L’humanité ne serait donc pas devenue ce qu’elle est maintenant sur cette faculté. La pensée est indispensable à certaines tâches. Tout écrivain sait que pour écrire son livre, il doit laisser ses pensées vagabonder. Il en existe même qui tirent partie de leurs déséquilibres mentaux, parfois si graves qu’ils les conduisent à la folie. On peut citer Gérard de Nerval (1808-1868), qui a fini par se suicider. Certains poètes chinois trouvaient leur inspiration dans l’alcool. Le poète Li Bai (702-762) serait mort à cause de son abus d’alcool. On raconte aussi qu’il se serait noyé en plongeant d’un bateau pour attraper le reflet de la Lune.

Ceci dit, on risque surtout de devenir dangereux pour soi-même ou pour les autres quand on boit de l’alcool. Ce n’est pas conseillé par le bouddhisme, qui proscrit la consommation de substances psychoactives. Il faut rester maître de soi. Beaucoup de tâches seraient mieux effectuées si l’on pouvait empêcher le vagabondage de son esprit, afin de pouvoir se concentrer ce que l’on fait. Les Japonais l’ont très bien compris. Il n’y a pas de meilleure illustration que le film Le dernier samouraï d’Edward Zwick, sorti en 2003. Nobutada donne des conseils au capitaine Nathan Algren, qui s’exerce au maniement du sabre : « Beaucoup trop pensée… Pensée sabre, pensée monde autour, pensée ennemi. Beaucoup trop pensée. Sans pensée. »

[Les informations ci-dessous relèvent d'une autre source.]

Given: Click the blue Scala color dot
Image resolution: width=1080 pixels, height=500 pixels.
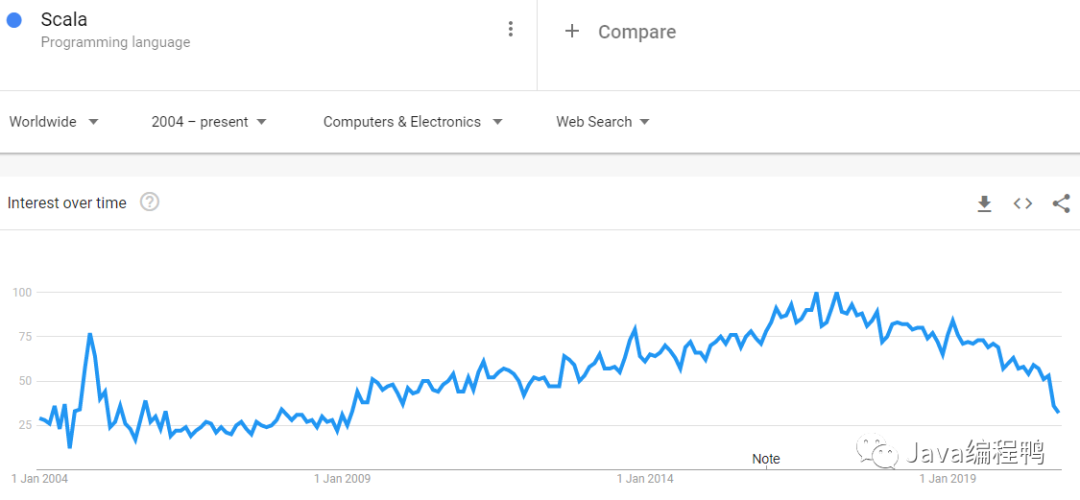Looking at the screenshot, I should coord(14,20).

À moins que vous vous coupiez du monde, comme ces ermites qui partent dans la forêt pour se concentrer, vous ne pouvez pas vous empêcher de penser, mais efforcez-vous de dominer vos pensées, et non pas d’être dominé par elles. La concentration sur la respiration vous aidera à atteindre cet objectif.
Si l’un s’illustre en étant vainqueur de milliers d’hommes en mille batailles, celui qui se rend maître de soi est un plus grand conquérant.